The Building Safety Bill currently before Parliament aims to enhance fire safety in relevant buildings, and introduces the concept of gateways at three stages: planning, construction and handover.
Projects must be signed off at each gateway by the new building safety regulator (BSR) before the project can proceed to the next stage or residents can move in. The three points were proposed by Dame Judith Hackitt in her review of Building Regulations and fire safety, and the first gateway came into effect on 1 August with the introduction of the Town and Country Planning (Development Management Procedure and Section 62A Applications) (England) (Amendment) Order 2021.
Relevant buildings have to pass gateway one if they are to proceed to construction. They are defined in the 2021 Order as those containing two or more dwellings or that are used for educational accommodation. They will be at least 18m tall, excluding plant, or seven or more storeys high, excluding any underground storeys.
Existing buildings that are redeveloped or repurposed and subsequently meet these criteria are also included, as are developments in the curtilage of a relevant building.
The Health and Safety Executive (HSE), within which the BSR is based, is now a statutory consultee on planning applications for relevant buildings. Outline planning applications and applications for minor amendments to a permission under section 73 of the Town and Country Planning Act 1990 are excluded from gateway one, although a local planning authority (LPA) must consult the HSE before granting a section 73 permission If the LPA, exercising its discretion as a planning authority, considers it appropriate to consult the HSE. In practice this would be cases where the location or use of the building meant that the HSE's input should be sought.
To meet the requirements of gateway one, developers of relevant buildings will have to submit a fire statement, containing details of fire safety design principles, concepts and standards that have been applied to the development.
The fire statement is a standardised form and must include the following, so an evacuation strategy can be formulated:
Fire statements must be prepared by suitably qualified engineers with relevant experience in fire safety or a suitably qualified and competent professional with demonstrable experience.
Given the current shortage of fire engineers and potential delays in the preparation of planning applications, however, there is a risk that not all statements will be produced by suitably qualified persons. It remains to be seen how the HSE and LPAs will respond where the experience of the person who prepared the statement is in doubt.
The Hackitt report recommended 'an integrated systemic change, not a shopping list of changes [that] can be picked out on a selective basis'. Government guidance states that gateway one 'will ensure that applicants and decision-makers consider planning issues relevant to fire safety … thinking [about] fire safety matters as they relate to land use planning … and result in better schemes [that] fully integrate thinking on fire safety'.

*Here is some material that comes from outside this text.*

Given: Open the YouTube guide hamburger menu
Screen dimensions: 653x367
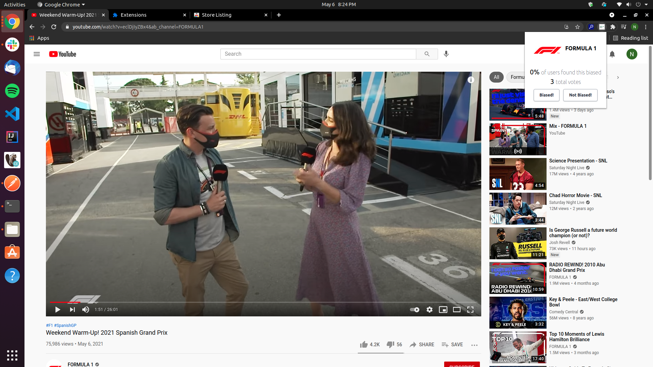Looking at the screenshot, I should (36, 54).
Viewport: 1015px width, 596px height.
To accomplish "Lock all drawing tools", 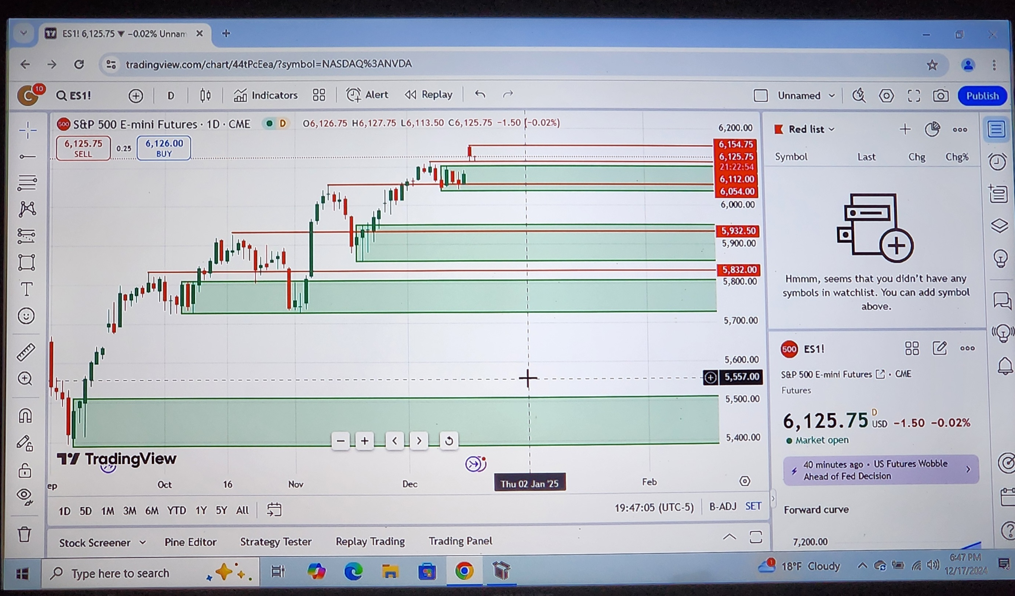I will pos(25,470).
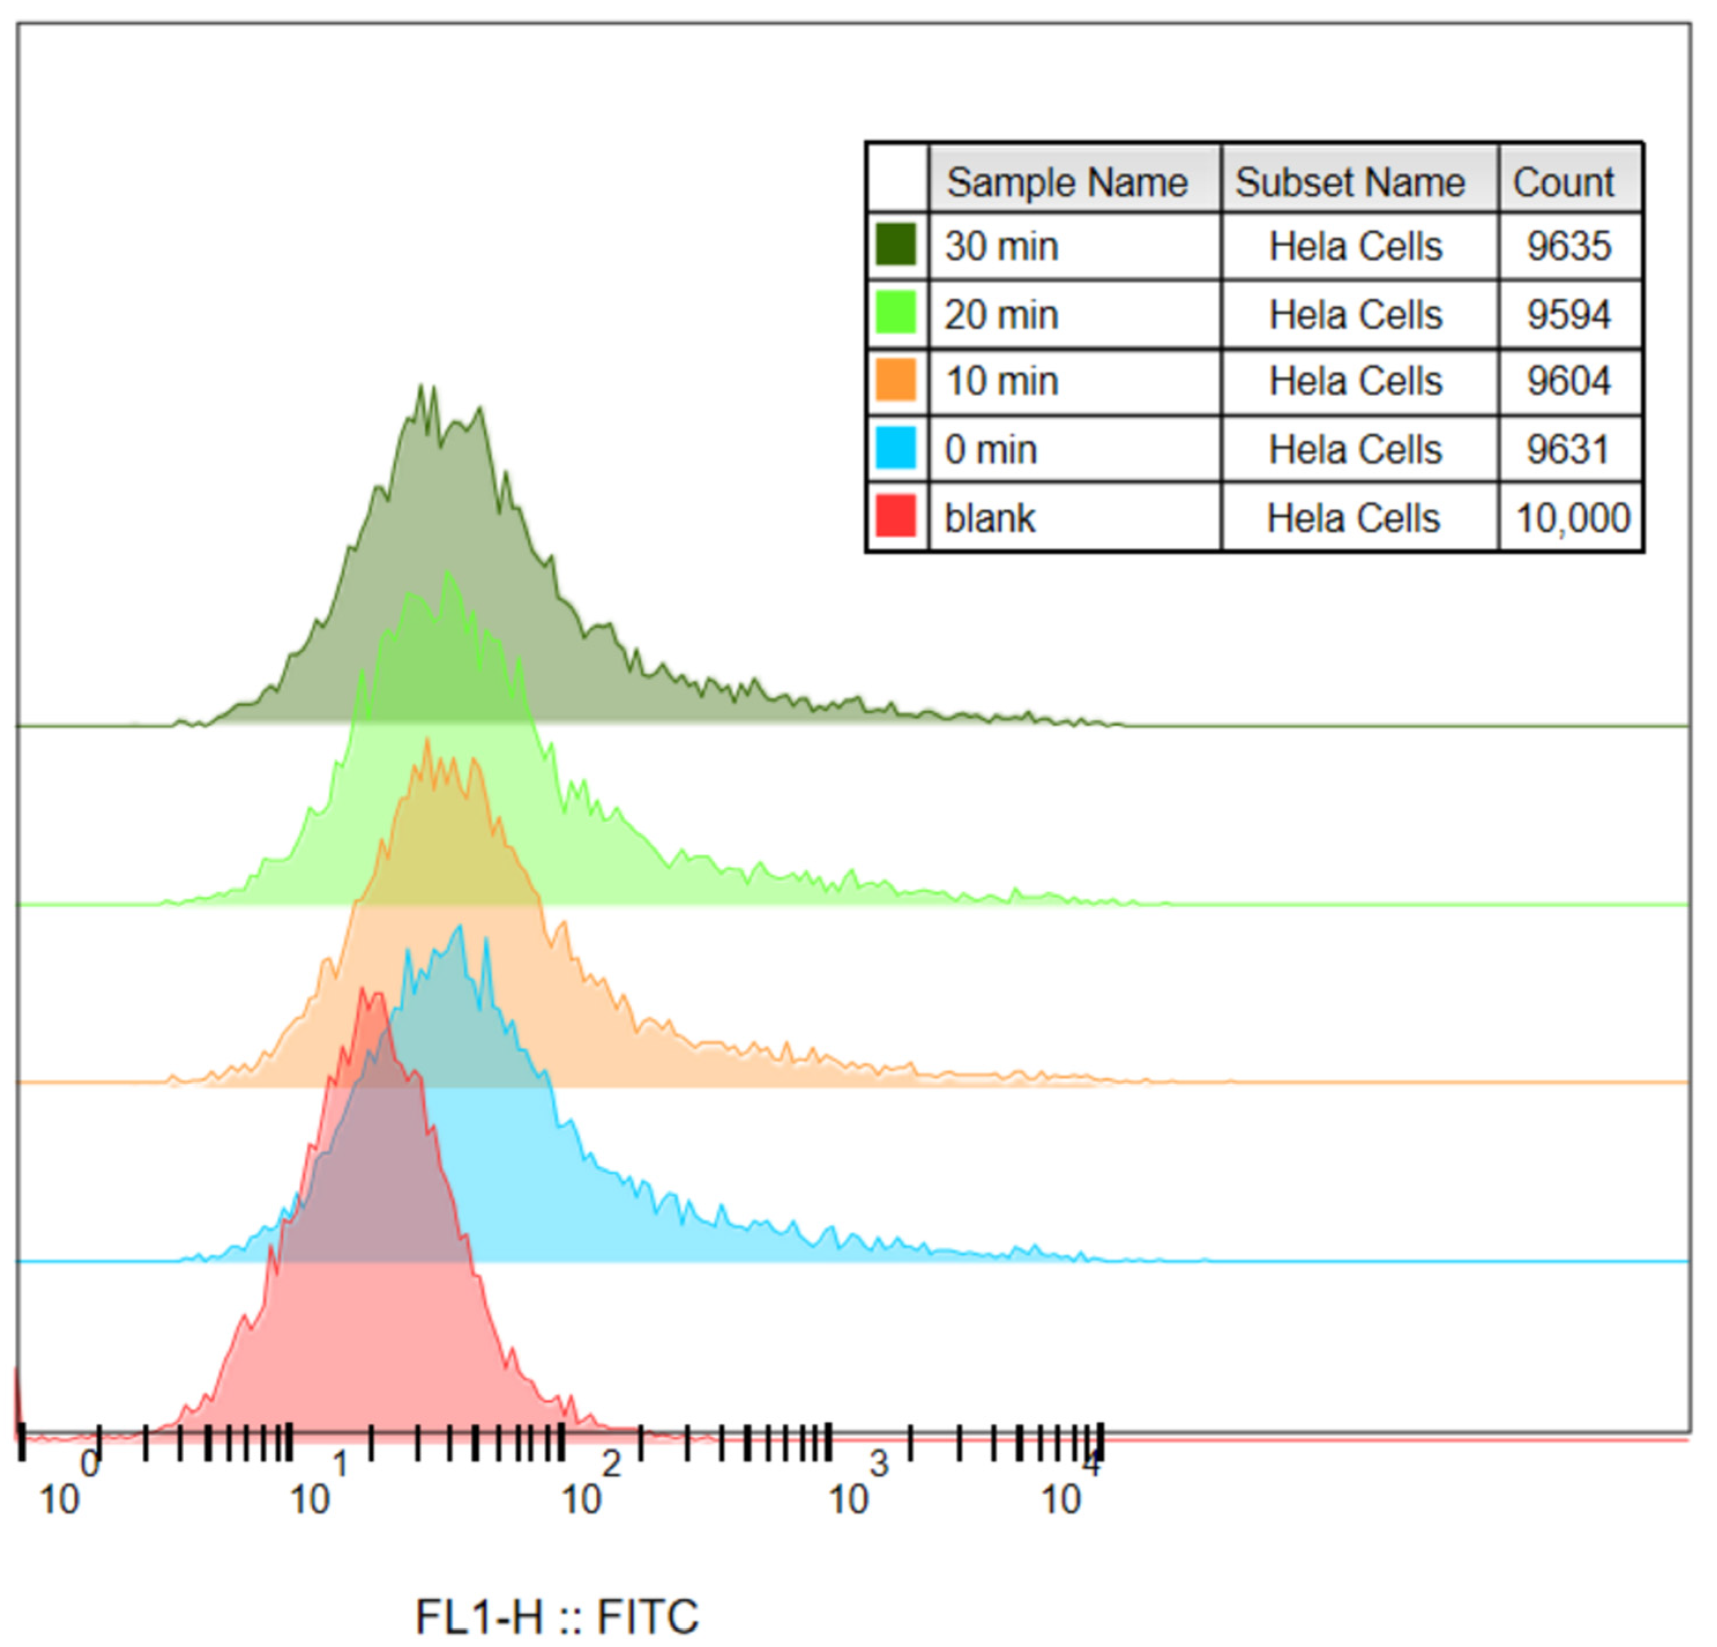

But without the additional measures proposed in the Building Safety Bill, there is a risk that fire statements could become a paper exercise rather than contributing to integrated systemic change.
Gateway one is limited in scope but regard for health and safety is already well established in the planning system. The National Planning Policy Framework (NPPF) specifically states for instance that 'planning policies and decisions should promote public safety and take into account wider security and defence requirements'. The NPPF also considers safety in relation to highways, advertisement consents, aviation and gas storage.
Some LPAs currently require details of emergency services access to be set out in a design access statement, while public safety is considered to be a potential reason for enforcement action. Planning practice guidance on this point is limited, but the NPPF does say that LPAs 'should ensure that a stop notice's requirements prohibit only what is essential to safeguard amenity or public safety in the neighbourhood'.
While the HSE's role as a statutory consultee for relevant buildings is new, it is already a mandatory consultee for developments in the vicinity of high-risk sites. Together with the Environment Agency and the Office for Nuclear Regulation, the executive may also be the statutory consultee for developments subject to the Control of Major Accident Hazards (COMAH) Regulations 1999.
The relationship between LPAs, health and safety regulation and other bodies was recently considered in Valero Logistics UK Ltd v Plymouth City Council  EWHC 1792 (Admin), a case that shows how the different regimes can come into conflict.
Valero operated a COMAH-regulated site and challenged the LPA's grant of planning for a change of use at a neighbouring property from a house with an ancillary helipad to a commercial helipad. The company argued that the LPA had failed to consider the COMAH-related risks from the helipad's operation, and had acted irrationally by relying on the Civil Aviation Authority (CAA) and COMAH regimes to identify and mitigate any risks. But the judge considered that the LPA had understood the risks, and was entitled to decide that the CAA and COMAH could regulate any that were posed by the operation of the development.
It remains to be seen whether the proposed reforms in gateway one and the Building Safety Bill will be sufficiently robust to improve fire safety in buildings, as has been almost universally demanded since the Grenfell Tower fire. However, the respective regimes for planning and health and safety are long established, and the tension between them is – as in Valero – likely to continue to create difficulties for developers and LPAs.